* TEKSTFRAGMENT *
Het helpt evenmin dat Ernst Lubitsch niet in zijn beste vorm is als regisseur en scenarist. Af en toe is hij in staat een van zijn klassieke maar onmogelijk te definiëren speciale touches in het verhaal te stoppen – het meest memorabel in een vroege scène waarin een babbelzieke chique dame de beloning krijgt die ze verdient – maar subtiele steken onder water en subversieve elementen ontbreken het daarop volgende anderhalve uur bijna volkomen. Als producer staat Lubitsch dan weer wel zijn mannetje.
Heaven Can Wait oogt indrukwekkend qua design, technische competentie en kleurengebruik. Toch is het dat laatste element dat een belangrijke bijdrage levert tot het gebrek aan inlevingsvermogen. Net zoals bijvoorbeeld bij een Orson Welles of een Billy Wilder stralen Lubitsch en zijn films van nature zwart-wit uit. In een kleurenfilm komen zijn kracht als schrijver en regisseur niet zo goed uit de verf en valt de zwarte humor nauwelijks op. Het is onmogelijk te zeggen of
Heaven Can Wait geprofiteerd zou hebben van een zwart-witversie, maar ik vermoed dat het de geloofwaardigheid van de plot ten goede zou zijn gekomen.
De acteurs zetten hoe dan ook hun beste beentje voor om van een middelmatig scenario nog een entertainende prent te maken. Veel mensen kennen Don Ameche vooral als de oudere karakteracteur in eightieskomedies als
Trading Places en
Cocoon (waarvoor hij een Oscar kreeg), maar veertig jaar eerder was hij een populair matinee-idool. Die charme brengt hij probleemloos over op de rol van Henry Van Cleve en is instrumenteel in het creëren van sympathie voor een karakter zonder houvast. Gene Tierney, nog in de beginjaren van een succesvolle carrière, is de perfecte aanvulling van Ameche, haar Martha een ideale yin t.o.v. zijn yang. In de nevencast steelt Charles Coburn de show als grootvader Van Cleve, iemand die het hart op de tong draagt en zich geen bal aantrekt van het establishment. Naar goede traditie in de Gouden Hollywoodjaren injecteren bekwame karakterspelers als Marjorie Main, Eugene Pallette en Spring Byington leven in kleinere rollen.
Heaven Can Wait was de eerste film die Ernst Lubitsch maakte voor 20th Century Fox na twintig jaar onder contract te hebben gestaan bij Paramount waar hij vertrok omdat hij er enkele lievelingsprojecten niet mocht maken. Maar bij Fox zou hij nooit meer dezelfde zijn. In 1943, het jaar dat hij
Heaven Can Wait voor de lens bracht, kreeg de regisseur een zware hartaanval die de voorbode bleek te zijn voor een fatale attaque enkele jaren later.
Heaven Can Wait is dan ook min of meer zijn filmische testament, de laatste prent waarbij hij voor de volle honderd procent voor de productie verantwoordelijk was. De film is emblematisch voor de klasse en de professionaliteit die met Lubitsch geassocieerd worden en entertaint genoeg om ook nu nog de kijker te intrigeren. Maar als de facto sluitstuk van een glorieuze carrière stelt de prent jammer genoeg teleur.

* TE ONDERZOEKEN GEGEVENS *
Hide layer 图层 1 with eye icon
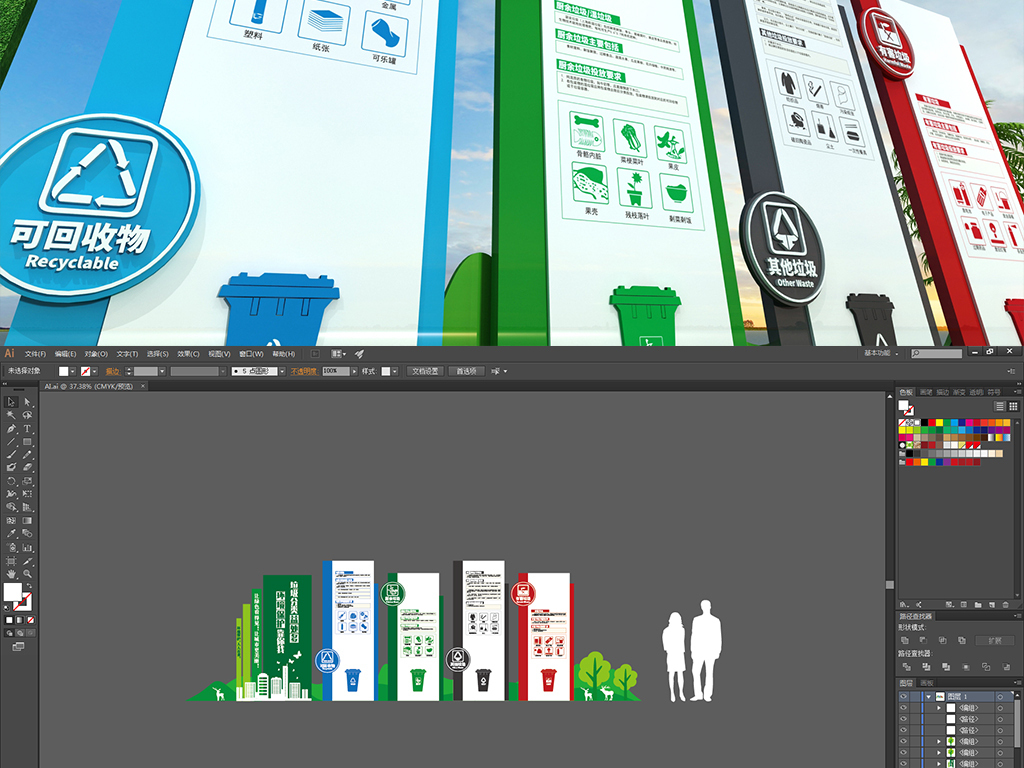Screen dimensions: 1024x768 [x=903, y=695]
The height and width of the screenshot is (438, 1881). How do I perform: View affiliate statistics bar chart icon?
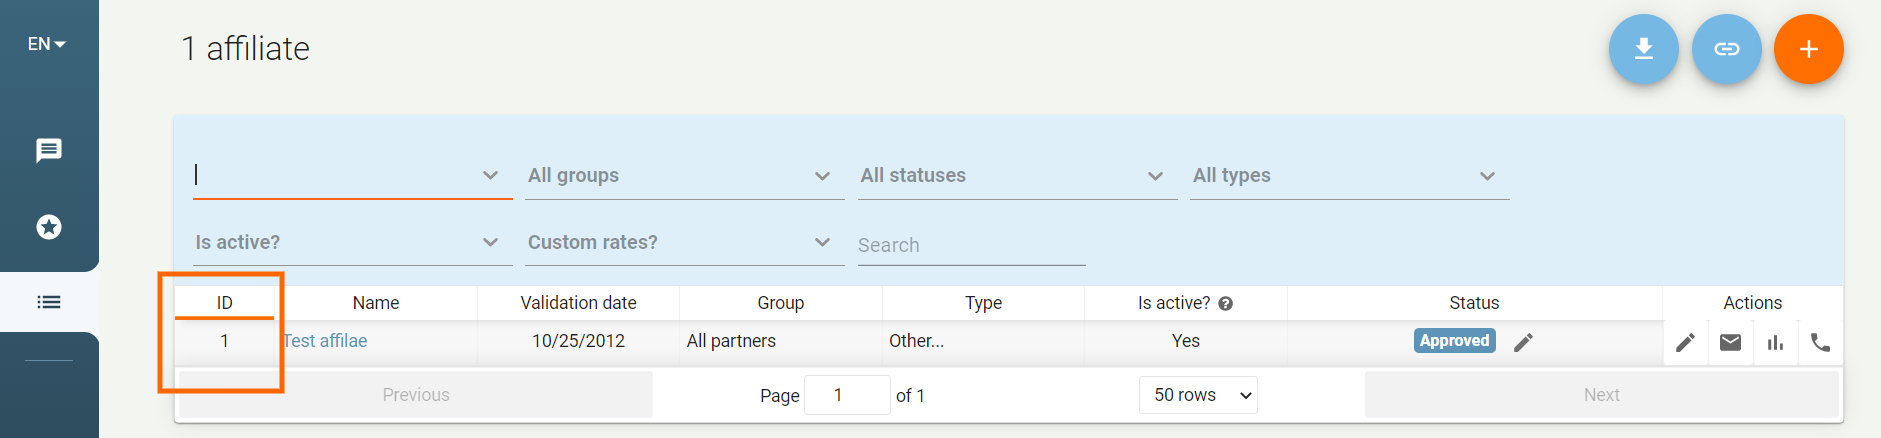pyautogui.click(x=1775, y=342)
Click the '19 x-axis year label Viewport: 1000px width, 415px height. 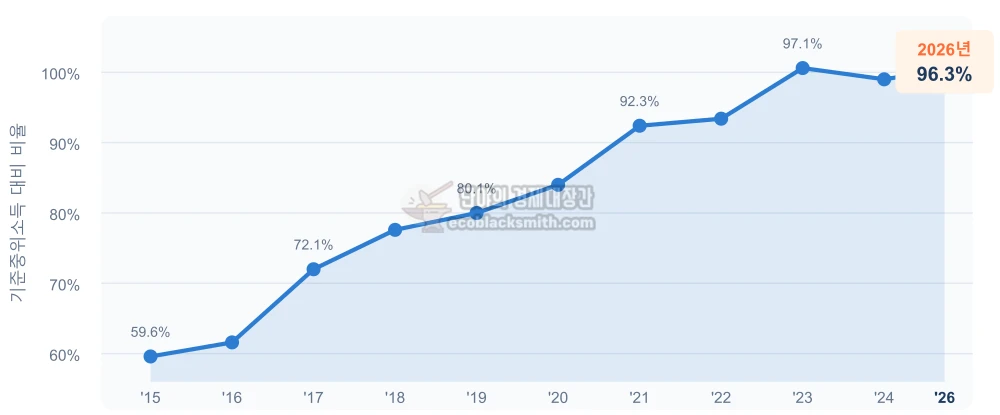(476, 398)
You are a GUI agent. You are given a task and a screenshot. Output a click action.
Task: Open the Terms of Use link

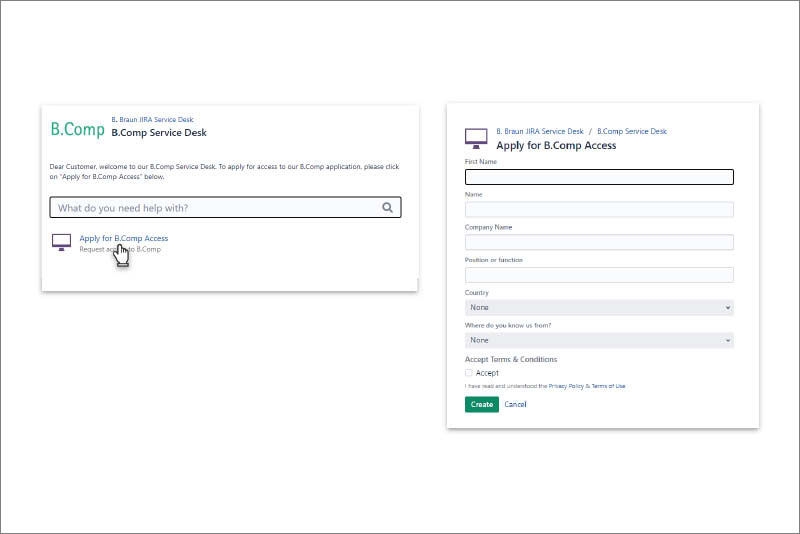click(608, 386)
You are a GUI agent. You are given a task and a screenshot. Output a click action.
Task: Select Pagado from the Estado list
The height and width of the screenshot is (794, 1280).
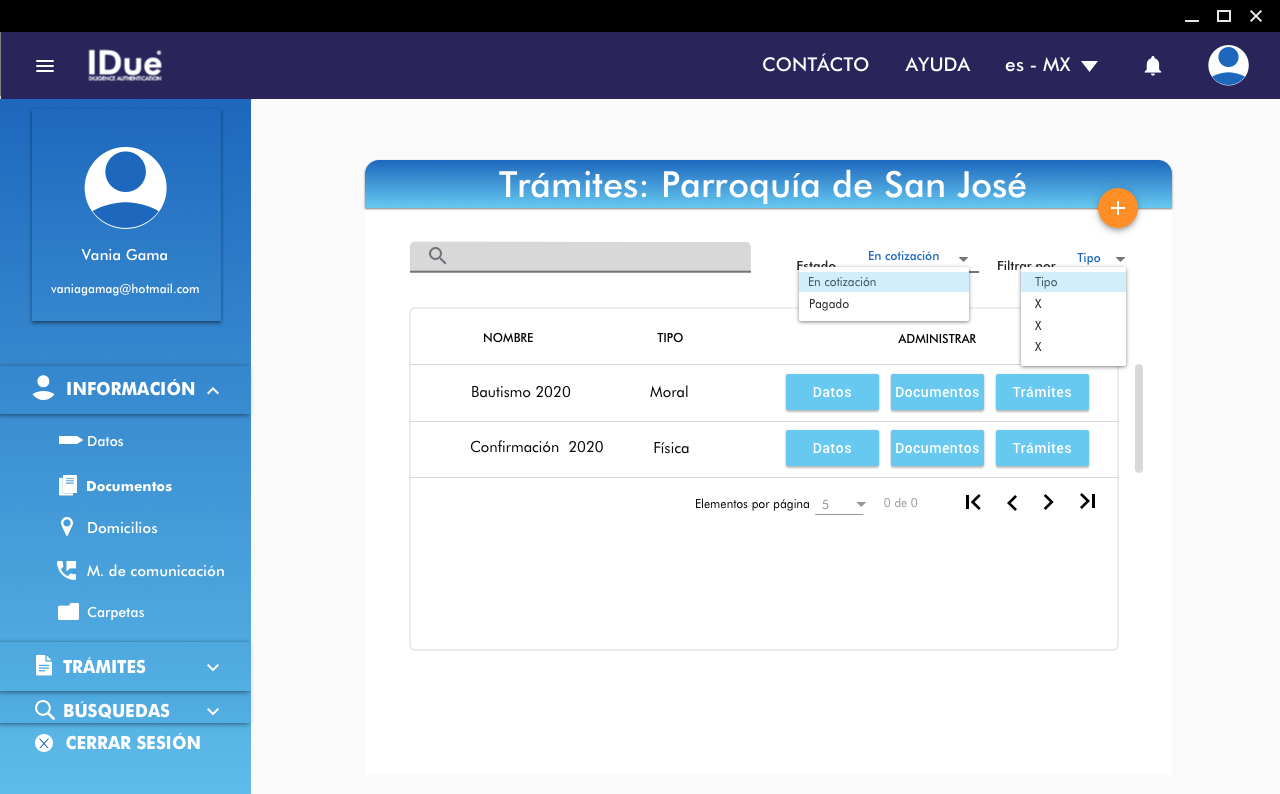point(829,304)
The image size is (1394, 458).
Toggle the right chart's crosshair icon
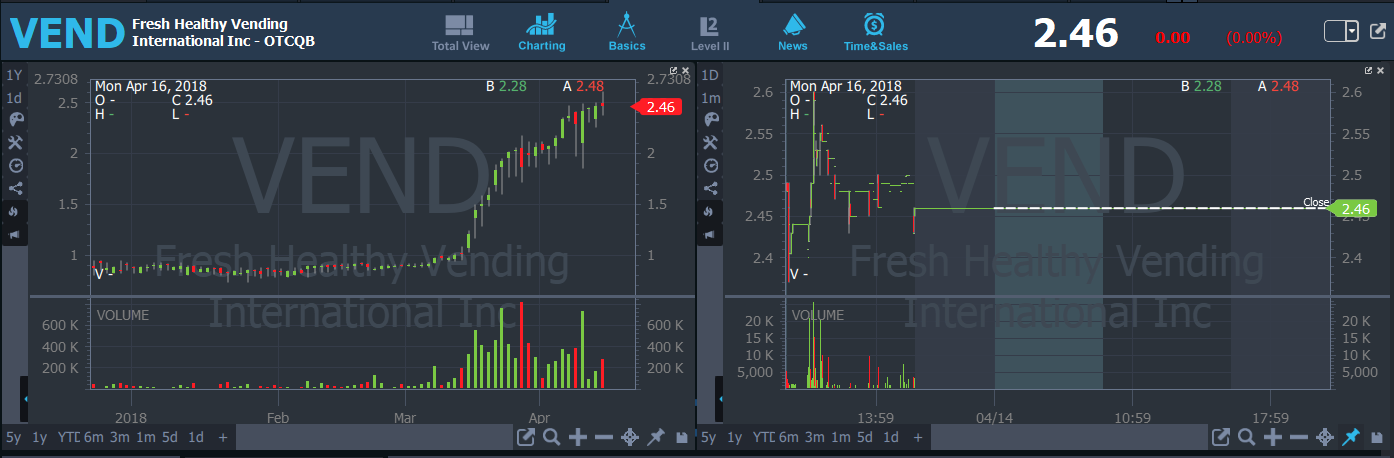[x=1325, y=437]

* OEFENINGSDOEL *
Beoordeel of elke bewering overeenkomt met de filmbespreking, en antwoord telkens met ja of nee plus de doorslaggevende woorden uit de filmbespreking, letterlijk geciteerd. 1. Don Ameche ontving een Oscar voor Cocoon. 2. Lubitsch stond tien jaar onder contract bij Paramount. 3. In 1943 kreeg de regisseur een fatale hartaanval. De gegevens zijn afkomstig uit een andere bron.

* ANTWOORD *
1. Ja: "waarvoor hij een Oscar kreeg"
2. Nee: "na twintig jaar onder contract te hebben gestaan bij Paramount"
3. Nee: "een zware hartaanval die de voorbode bleek te zijn voor een fatale attaque enkele jaren later"